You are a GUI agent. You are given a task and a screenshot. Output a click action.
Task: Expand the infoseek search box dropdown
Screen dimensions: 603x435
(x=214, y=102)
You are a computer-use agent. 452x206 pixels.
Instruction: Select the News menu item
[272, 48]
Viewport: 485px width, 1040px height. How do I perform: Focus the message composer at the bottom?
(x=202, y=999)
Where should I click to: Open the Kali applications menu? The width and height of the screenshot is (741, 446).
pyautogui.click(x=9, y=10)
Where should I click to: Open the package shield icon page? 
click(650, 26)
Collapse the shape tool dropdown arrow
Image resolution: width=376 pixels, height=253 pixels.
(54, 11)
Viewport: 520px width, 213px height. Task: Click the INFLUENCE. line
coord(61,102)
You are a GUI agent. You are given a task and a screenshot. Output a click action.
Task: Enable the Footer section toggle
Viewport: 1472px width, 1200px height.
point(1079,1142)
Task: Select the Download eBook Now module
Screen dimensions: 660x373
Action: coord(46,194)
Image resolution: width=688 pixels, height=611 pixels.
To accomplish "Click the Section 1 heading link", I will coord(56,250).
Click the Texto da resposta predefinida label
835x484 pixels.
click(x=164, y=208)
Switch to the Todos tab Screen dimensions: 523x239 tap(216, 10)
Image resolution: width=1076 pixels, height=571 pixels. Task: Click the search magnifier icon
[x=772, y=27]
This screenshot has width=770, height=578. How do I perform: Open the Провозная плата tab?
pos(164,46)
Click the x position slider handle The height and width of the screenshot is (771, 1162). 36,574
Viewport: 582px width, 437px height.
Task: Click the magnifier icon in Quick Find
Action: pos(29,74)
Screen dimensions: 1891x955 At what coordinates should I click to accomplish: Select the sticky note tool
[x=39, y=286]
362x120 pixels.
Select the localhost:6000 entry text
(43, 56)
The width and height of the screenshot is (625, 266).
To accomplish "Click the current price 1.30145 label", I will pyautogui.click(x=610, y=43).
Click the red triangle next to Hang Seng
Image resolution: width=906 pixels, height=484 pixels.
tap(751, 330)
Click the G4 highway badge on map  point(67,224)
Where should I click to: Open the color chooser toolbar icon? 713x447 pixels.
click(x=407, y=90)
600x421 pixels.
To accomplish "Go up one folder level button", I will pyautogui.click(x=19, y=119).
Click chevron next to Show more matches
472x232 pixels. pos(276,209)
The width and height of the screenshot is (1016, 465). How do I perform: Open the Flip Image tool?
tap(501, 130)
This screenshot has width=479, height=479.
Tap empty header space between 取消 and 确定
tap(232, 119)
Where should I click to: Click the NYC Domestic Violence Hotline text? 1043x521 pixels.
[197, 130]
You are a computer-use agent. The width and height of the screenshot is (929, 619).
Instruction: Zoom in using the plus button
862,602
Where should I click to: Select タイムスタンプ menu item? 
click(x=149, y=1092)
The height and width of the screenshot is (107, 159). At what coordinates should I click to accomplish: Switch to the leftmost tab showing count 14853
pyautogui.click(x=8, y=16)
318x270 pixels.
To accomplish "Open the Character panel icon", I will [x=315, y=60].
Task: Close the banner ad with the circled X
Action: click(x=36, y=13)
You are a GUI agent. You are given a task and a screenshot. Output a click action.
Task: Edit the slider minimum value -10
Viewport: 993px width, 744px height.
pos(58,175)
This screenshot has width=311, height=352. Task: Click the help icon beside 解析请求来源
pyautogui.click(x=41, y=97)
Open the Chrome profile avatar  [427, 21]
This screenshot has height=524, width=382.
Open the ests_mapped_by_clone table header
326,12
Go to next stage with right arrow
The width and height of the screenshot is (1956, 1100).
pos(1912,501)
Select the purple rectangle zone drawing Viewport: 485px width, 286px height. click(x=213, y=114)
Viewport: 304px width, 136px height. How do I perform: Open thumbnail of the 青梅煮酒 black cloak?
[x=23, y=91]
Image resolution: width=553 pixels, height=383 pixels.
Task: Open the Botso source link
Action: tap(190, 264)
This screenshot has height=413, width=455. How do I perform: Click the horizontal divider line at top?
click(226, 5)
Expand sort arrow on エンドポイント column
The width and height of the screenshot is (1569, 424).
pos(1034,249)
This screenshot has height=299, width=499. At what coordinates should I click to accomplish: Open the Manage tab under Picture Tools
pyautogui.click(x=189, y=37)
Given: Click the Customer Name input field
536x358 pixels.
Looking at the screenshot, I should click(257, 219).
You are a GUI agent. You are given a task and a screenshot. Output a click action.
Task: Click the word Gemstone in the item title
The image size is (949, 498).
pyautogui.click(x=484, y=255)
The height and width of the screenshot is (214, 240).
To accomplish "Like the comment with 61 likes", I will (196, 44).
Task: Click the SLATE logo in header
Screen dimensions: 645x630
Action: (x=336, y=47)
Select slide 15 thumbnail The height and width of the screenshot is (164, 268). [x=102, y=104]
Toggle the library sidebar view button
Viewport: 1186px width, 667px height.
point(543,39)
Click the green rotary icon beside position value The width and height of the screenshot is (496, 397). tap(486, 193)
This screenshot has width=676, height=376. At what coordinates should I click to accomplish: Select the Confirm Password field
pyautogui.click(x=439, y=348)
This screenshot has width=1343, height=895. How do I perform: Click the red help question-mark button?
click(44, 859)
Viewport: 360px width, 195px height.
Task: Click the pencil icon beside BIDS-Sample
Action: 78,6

Your objective:
Of all the entries above, retype exactly the lines from the line with "Where should I click to: Open the package" to the line with "Task: Select the Download eBook Now module", both included, and no others.

Task result:
Where should I click to: Open the package shield icon page? 
click(650, 26)
Collapse the shape tool dropdown arrow
Image resolution: width=376 pixels, height=253 pixels.
(54, 11)
Viewport: 520px width, 213px height. Task: Click the INFLUENCE. line
coord(61,102)
You are a GUI agent. You are given a task and a screenshot. Output a click action.
Task: Enable the Footer section toggle
Viewport: 1472px width, 1200px height.
point(1079,1142)
Task: Select the Download eBook Now module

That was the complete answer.